## TASK TO CARRY OUT
Leaving the pictures aside, repeat the entries exactly.

## SOURCE DATA
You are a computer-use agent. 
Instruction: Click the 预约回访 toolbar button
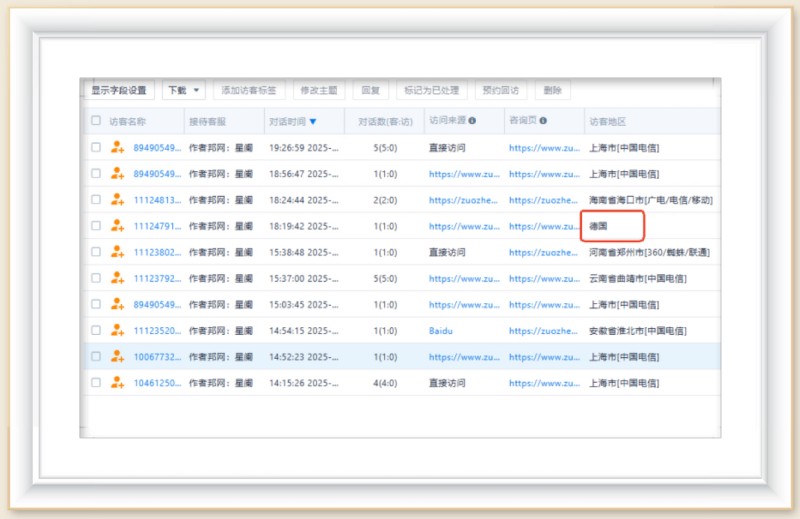(x=500, y=90)
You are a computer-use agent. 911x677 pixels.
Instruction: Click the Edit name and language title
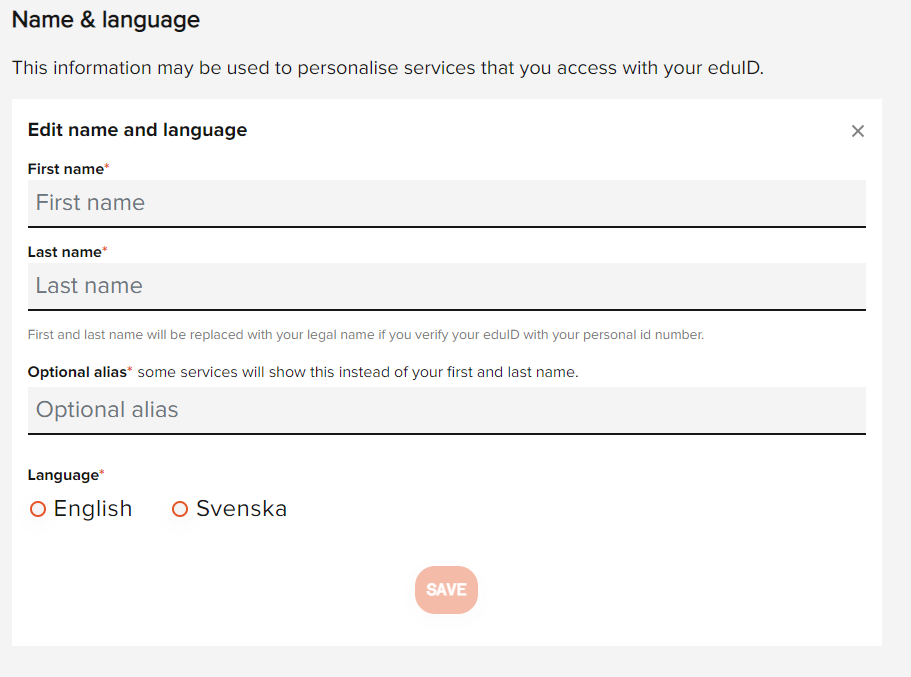(x=137, y=130)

## EXPECTED ANSWER
You are a computer-use agent. 
Instruction: Click the 预约回访 toolbar button
(x=500, y=90)
You are a computer-use agent. 911x677 pixels.
Instruction: Click the Edit name and language title
(x=137, y=130)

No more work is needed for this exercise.